CX is not just a department or a service, over time, it should be core to your organization’s DNA. The challenge is that most companies still view it as a cost center and put it in the same bucket as customer support. To ensure the long-term viability of your program, make sure you are always highlighting how your CX practice is driving revenue, retention, and increased wallet share. Here are some tips on how you can gain executive support for your CX program:

  1. Create Your Strategy – Develop a plan that includes the vision for your CX Team. Outline your ideal customer profile and engagement process. Create 2 to 3 repeatable service offerings based upon vertical markets (healthcare) and/or horizontal markets (HR). It is just as important to outline what is out of scope as it is to determine what is initially in scope.
  2. Build Your Case – Develop the measurements and metrics you will use to track the progress of your CX practice. Remember that a great customer experience is all about benefit realization. List out the resources and costs required to get the program started and include a plan for ongoing expansion to show confidence in the program. The stronger you can make the connection between a strong CX program and business outcome realization, the stronger your case will be.

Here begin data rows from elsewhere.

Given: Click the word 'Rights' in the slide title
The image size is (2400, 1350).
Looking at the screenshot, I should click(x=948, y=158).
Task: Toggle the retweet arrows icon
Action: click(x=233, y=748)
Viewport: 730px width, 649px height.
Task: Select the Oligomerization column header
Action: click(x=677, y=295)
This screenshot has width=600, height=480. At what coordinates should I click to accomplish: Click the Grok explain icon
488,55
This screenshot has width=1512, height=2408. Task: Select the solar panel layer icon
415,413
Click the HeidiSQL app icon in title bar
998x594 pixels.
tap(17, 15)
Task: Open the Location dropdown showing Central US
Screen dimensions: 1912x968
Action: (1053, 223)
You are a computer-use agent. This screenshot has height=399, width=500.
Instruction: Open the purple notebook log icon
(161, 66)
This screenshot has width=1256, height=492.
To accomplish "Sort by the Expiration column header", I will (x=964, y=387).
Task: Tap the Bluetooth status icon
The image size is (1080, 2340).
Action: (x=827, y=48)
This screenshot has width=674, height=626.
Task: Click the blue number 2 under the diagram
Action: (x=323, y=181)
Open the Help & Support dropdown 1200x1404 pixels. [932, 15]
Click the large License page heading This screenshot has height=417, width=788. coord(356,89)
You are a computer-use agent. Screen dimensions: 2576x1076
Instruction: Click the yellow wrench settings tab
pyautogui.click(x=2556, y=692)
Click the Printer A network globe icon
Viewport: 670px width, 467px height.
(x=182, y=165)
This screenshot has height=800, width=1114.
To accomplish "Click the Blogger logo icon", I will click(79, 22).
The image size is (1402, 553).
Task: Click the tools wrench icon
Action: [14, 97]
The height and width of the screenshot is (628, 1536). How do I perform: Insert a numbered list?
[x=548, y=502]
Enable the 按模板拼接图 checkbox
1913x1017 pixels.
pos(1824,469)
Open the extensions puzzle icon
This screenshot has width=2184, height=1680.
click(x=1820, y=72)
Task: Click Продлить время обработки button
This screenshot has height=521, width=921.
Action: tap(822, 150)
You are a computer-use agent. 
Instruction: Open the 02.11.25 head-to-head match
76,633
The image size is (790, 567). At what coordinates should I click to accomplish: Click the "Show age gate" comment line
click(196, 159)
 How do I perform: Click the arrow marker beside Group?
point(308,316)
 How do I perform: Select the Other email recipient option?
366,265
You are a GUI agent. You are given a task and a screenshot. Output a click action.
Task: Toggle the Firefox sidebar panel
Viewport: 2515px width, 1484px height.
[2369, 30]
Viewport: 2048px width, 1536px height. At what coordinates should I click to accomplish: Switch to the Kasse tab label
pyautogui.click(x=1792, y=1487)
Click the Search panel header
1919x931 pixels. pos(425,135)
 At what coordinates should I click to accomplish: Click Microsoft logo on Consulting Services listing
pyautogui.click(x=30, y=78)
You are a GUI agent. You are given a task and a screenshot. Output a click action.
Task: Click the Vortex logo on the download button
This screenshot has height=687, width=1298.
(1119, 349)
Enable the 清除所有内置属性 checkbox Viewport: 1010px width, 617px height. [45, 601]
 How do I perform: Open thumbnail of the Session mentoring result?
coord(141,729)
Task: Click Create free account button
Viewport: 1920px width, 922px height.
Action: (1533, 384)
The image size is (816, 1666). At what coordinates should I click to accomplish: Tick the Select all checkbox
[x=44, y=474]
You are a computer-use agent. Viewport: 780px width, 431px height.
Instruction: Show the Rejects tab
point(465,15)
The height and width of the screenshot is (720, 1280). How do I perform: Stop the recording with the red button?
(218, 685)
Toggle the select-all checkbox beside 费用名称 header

  3. Build your Team – Customer Experience should be core to your organization’s DNA. This means that everyone in the company has a role to play in CX. This will take time, so recruit your internal champions and sales leaders who want to partner together for success. The great thing is that outsiders will see your success and ask for your help. Develop a customer selection criterion so customers that are not a match will be excluded automatically. This will create scarcity and scarcity creates demand. Once you gain momentum, sales reps will ask for help rather than you having to sell them on why they should work with you.
  4. Present Your Plan – Start with the problem statement highlighting the downside of not having a CX program. Next, discuss the impact to your organization including, increased revenue, customer retention, customer loyalty, and the ability to expand your wallet share over time. Review how you select and engage customers and be specific as to why some customers may not qualify. This is key so you can focus on quality initially rather than quantity. Finally, outline the milestones and metrics that you will provide to your leadership team to validate CX outcomes.
  5. Be Assertive – if you Nobody likes to hear about more problems, especially executives who already feel under the gun. Instead, give them solutions. Remember that you are backed by best practice research and methodologies that can help your organization achieve higher levels of success. They need to hear and know this. You may be a pioneer in your organization with knowledge others don’t have. Don’t wait for someone to ask you for help. Assert yourself!

Remember, when you’re sitting across from a C-level exec, you only get one shot to pique their interest. If you don’t come to the table armed with enough knowledge and insight, they’ll shut you down without a second thought, and you won’t get another opportunity. The key thing is to be prepared.